In a pear orchard about 30 minutes northwest of Camp Casey, a Hawaii-based JPAC team began digging on Aug. 11 in an attempt to find the remains of a long-lost U.S. soldier whom his comrades buried at a Chinese camp in 1951, during the Korean War.
They expect to be there through this week, pinpointing the soldier’s remains and avoiding doing any damage.
It’s grueling work but it’s also viewed as a three-year reward assignment for servicemembers with strong military résumés, team leader Marine Capt. Michael Craighead said.
“It’s an honor,” Craighead said. “I don’t mind the sweat. Not at all.”

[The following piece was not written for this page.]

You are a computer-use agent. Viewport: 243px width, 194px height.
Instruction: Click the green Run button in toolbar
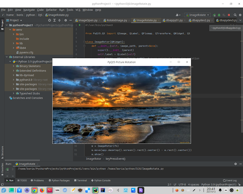click(x=214, y=15)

The JPAC team brought 16 people to search for the missing soldier, including a 10-person recovery team and a four-person investigative team.
Team members’ specialties vary; this dig included a combat engineer, forensic photographer, linguist and even a tank crewmember.
Each year, JPAC conducts at least five Korean War-related missions and may be working at any of 200 sites around the world. More than 8,000 servicemembers are believed to be missing in Korea, with 2,000 of those in South Korea.
“When you go out to these places, people really open up their arms to you,” said Craighead, who also has gone on missions in Vietnam, Cambodia, Laos and North Korea.
North Korea used to cooperate with JPAC’s missions until tensions recently escalated. However, Craighead says the North Koreans were very strict and watchful.
“That was a bit like being in a detention camp,” he said.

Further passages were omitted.